A mata é uma das maiores áreas verdes de Coimbra. Ocupa cerca de dois terços do jardim, ligando a Alta à Baixa da cidade, perto do rio Mondego. O património vegetal da mata é composto maioritariamente por árvores exóticas centenárias e vegetação em crescimento livre. Inclui também uma relevante coleção de eucaliptos, que resultou da intensa troca de plantas e sementes com jardins botânicos de todo o Mundo.
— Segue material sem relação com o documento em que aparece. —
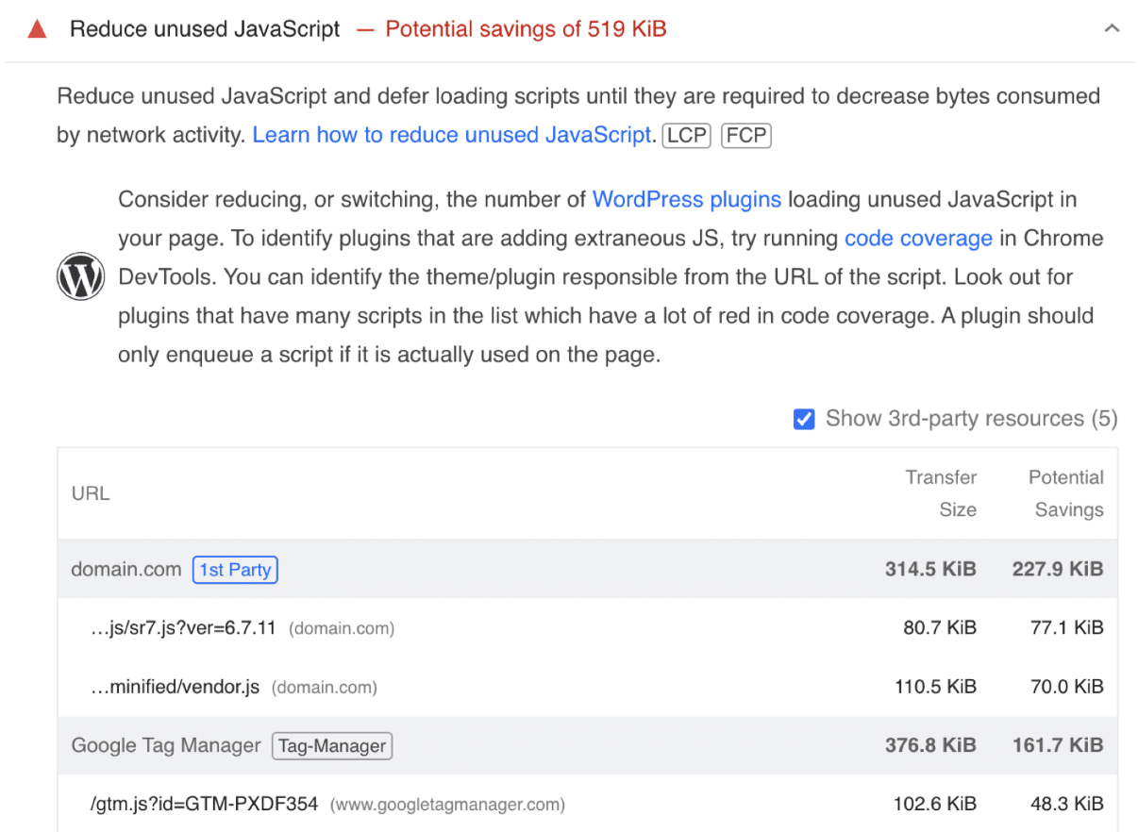Select the LCP metric chip
The width and height of the screenshot is (1138, 832).
pyautogui.click(x=686, y=135)

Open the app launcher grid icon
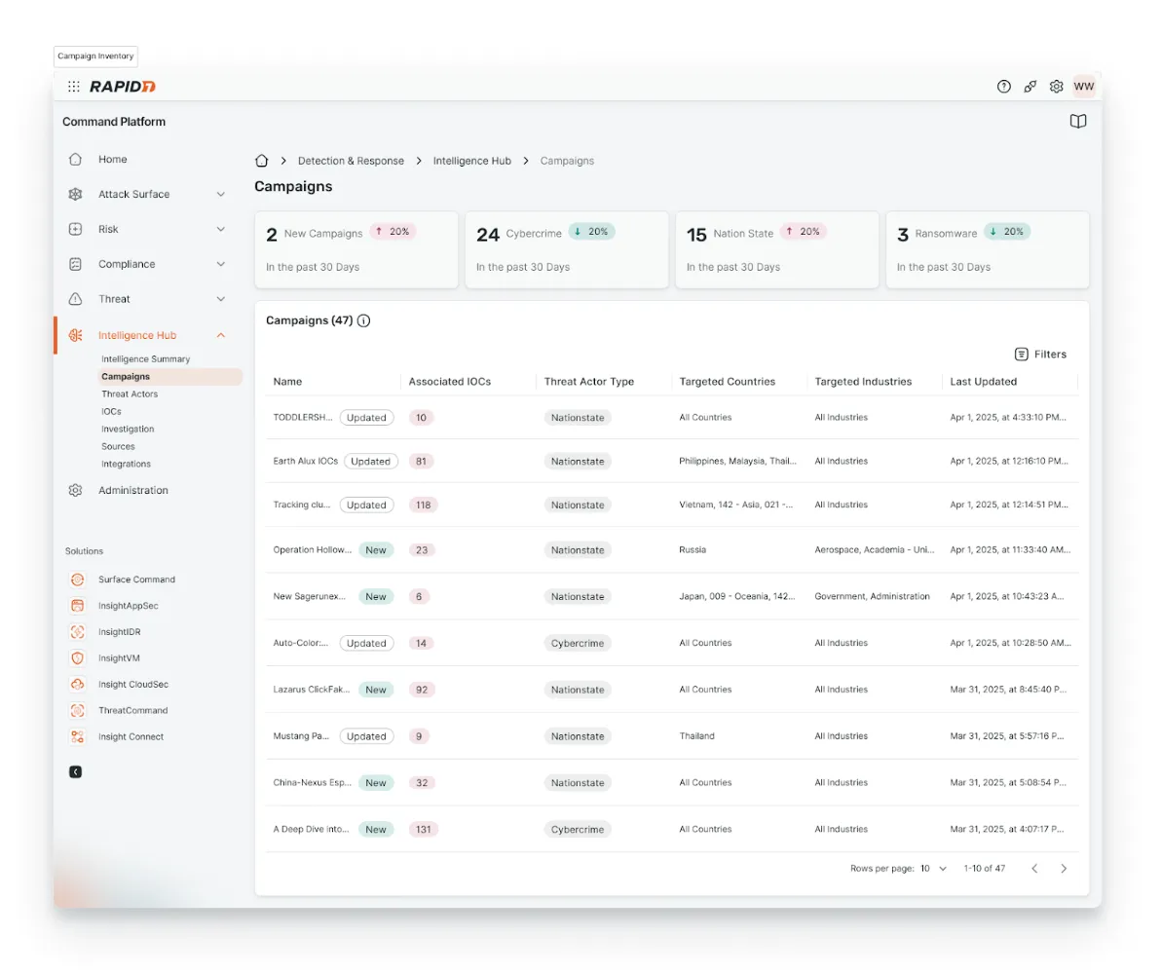(x=74, y=87)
No topo, surge a casa de sombra denominada Estufa fria, construída nos anos 50 do séc. XX, para albergar flora de ambientes húmidos e sombrios. A estufa foi revestida a ripas de madeira para deixar circular o ar e filtrar a luz do sol e é atravessada por uma cascata mural e um pequeno riacho, condições favoráveis ao crescimento de uma coleção única que reflete a evolução do mundo vegetal.
Descendo, surge o deslumbrante bambuzal, com cerca de 1 hectare, plantado em 1890. O bambu-gigante é a espécie dominante desta floresta. Percorrendo este espaço encontramos a Capela de São Bento, casa de fresco que nos recorda a origem dos terrenos do Jardim, cedidos à Universidade pelos frades beneditinos. Na Mata também se plantou um pomar, com algumas das árvores de fruta mais comuns em Portugal.